Dynamoid engages primarily in two trading strategies, market making and arbitrage trading. More detailed description can be found from our white paper.
Small, frequent profit-opportunities smoothen volatile cryptocurrency prices
Market making is competing for customer order flow by displaying buy and sell quotations for a guaranteed number of assets. Once an order is received from a buyer, market maker immediately sells from its own inventory or seeks for an offsetting order. Market makers hold large volumes of assets and can fulfill a large amount of orders in the financial markets. Orders are buys or sells and they can happen in a matter of seconds. For example, when an investor is looking for buying Ether on an online exchange, it might have a bid price of $300 and an ask price of $300.10. This means that the market maker is purchasing ETH for $300 and then selling for $300.10 to prospective buyers. Through high-volumes, the small spreads can add up larger yearly profits with low risk.

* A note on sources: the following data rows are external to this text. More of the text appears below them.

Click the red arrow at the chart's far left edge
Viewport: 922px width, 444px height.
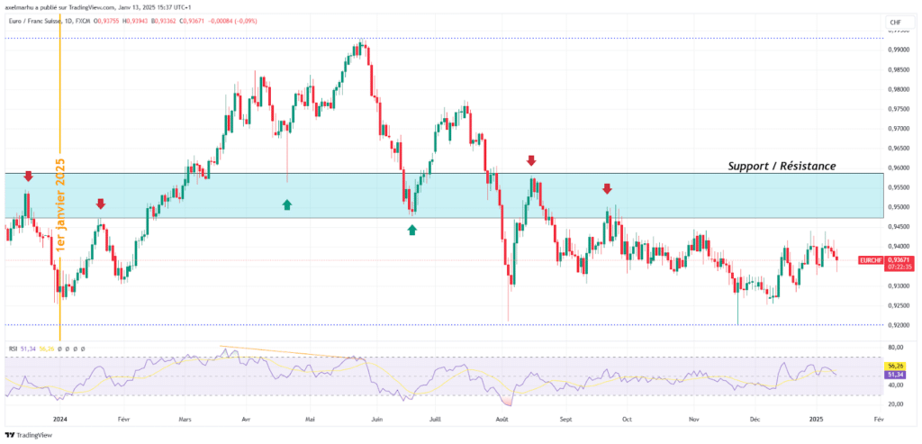point(28,177)
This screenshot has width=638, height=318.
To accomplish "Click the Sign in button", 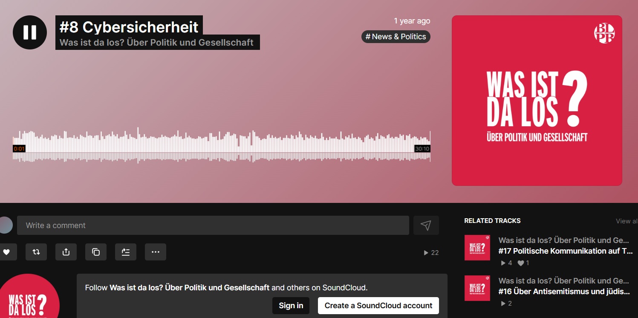I will click(291, 306).
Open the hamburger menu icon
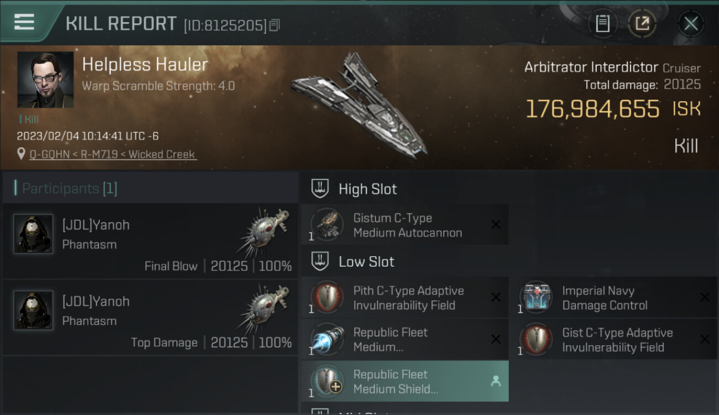Screen dimensions: 719x415 (x=24, y=22)
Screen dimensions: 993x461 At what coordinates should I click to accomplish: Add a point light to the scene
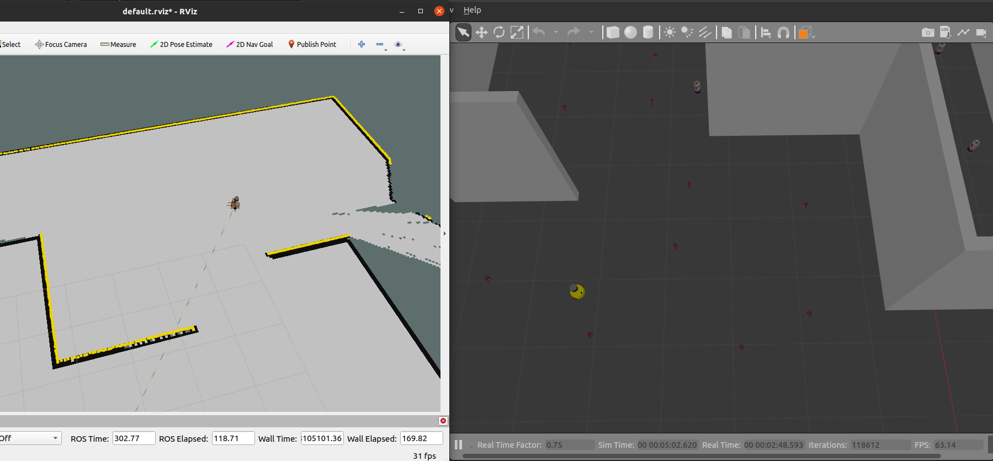click(x=670, y=33)
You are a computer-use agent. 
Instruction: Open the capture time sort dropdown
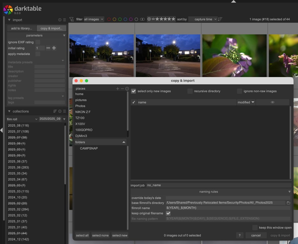point(203,19)
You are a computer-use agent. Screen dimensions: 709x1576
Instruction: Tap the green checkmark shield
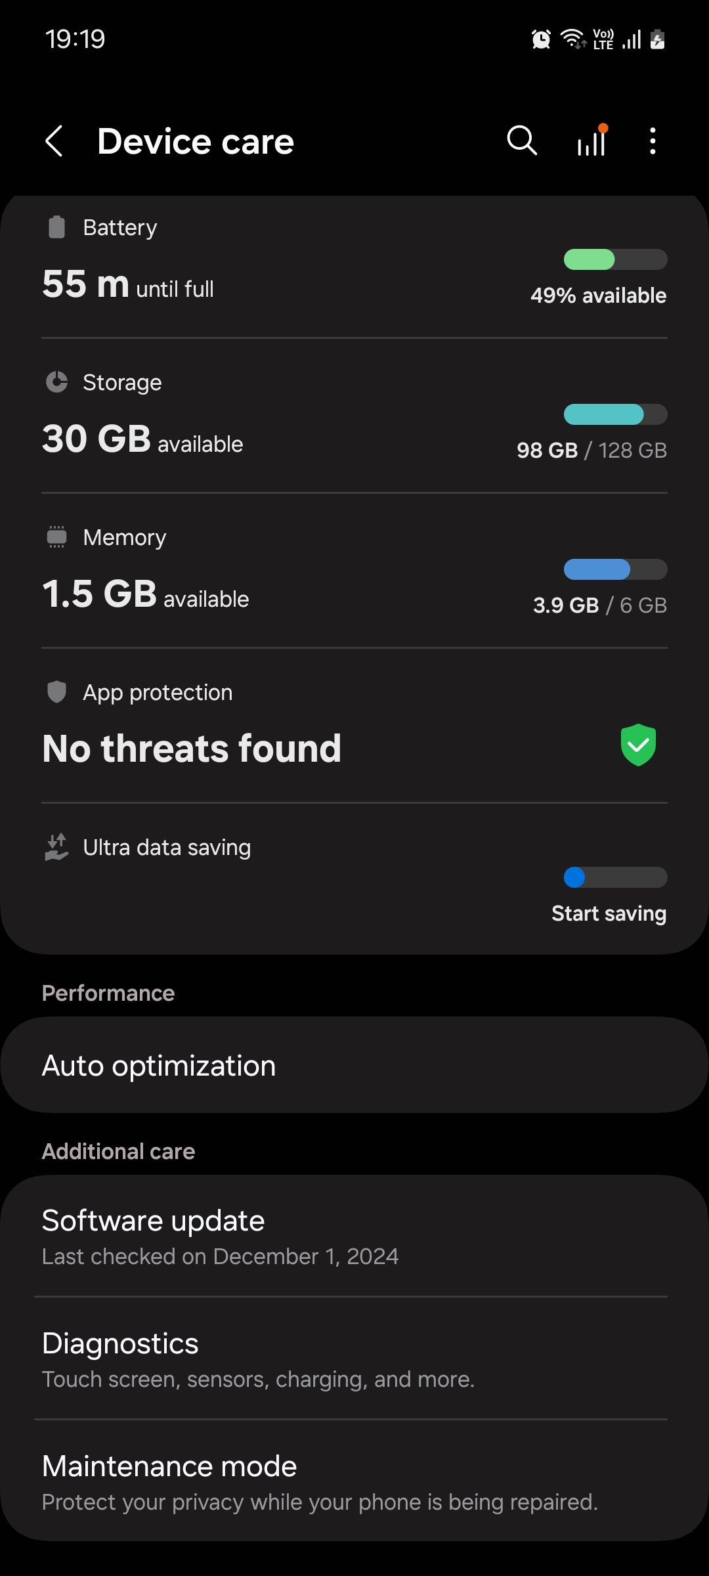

Arbitrage is the simultaneous purchase and sale of an asset to profit from price discrepancies. It is a trade that profits on the differences of identical or similar financial instruments on different markets or in different forms. Arbitrage opportunities exists as a result of market inefficiencies. Arbitrage provides a mechanism to ensure prices do not deviate substantially from fair value for longer periods of time. Many traders have computerized trading systems set to monitor fluctuations in similar financial instruments. Any inefficient pricing setups are usually acted upon quickly, and the opportunity is often eliminated quickly. However, our research suggests that cryptocurrency exchanges can have substantial price differences before reverting to parity.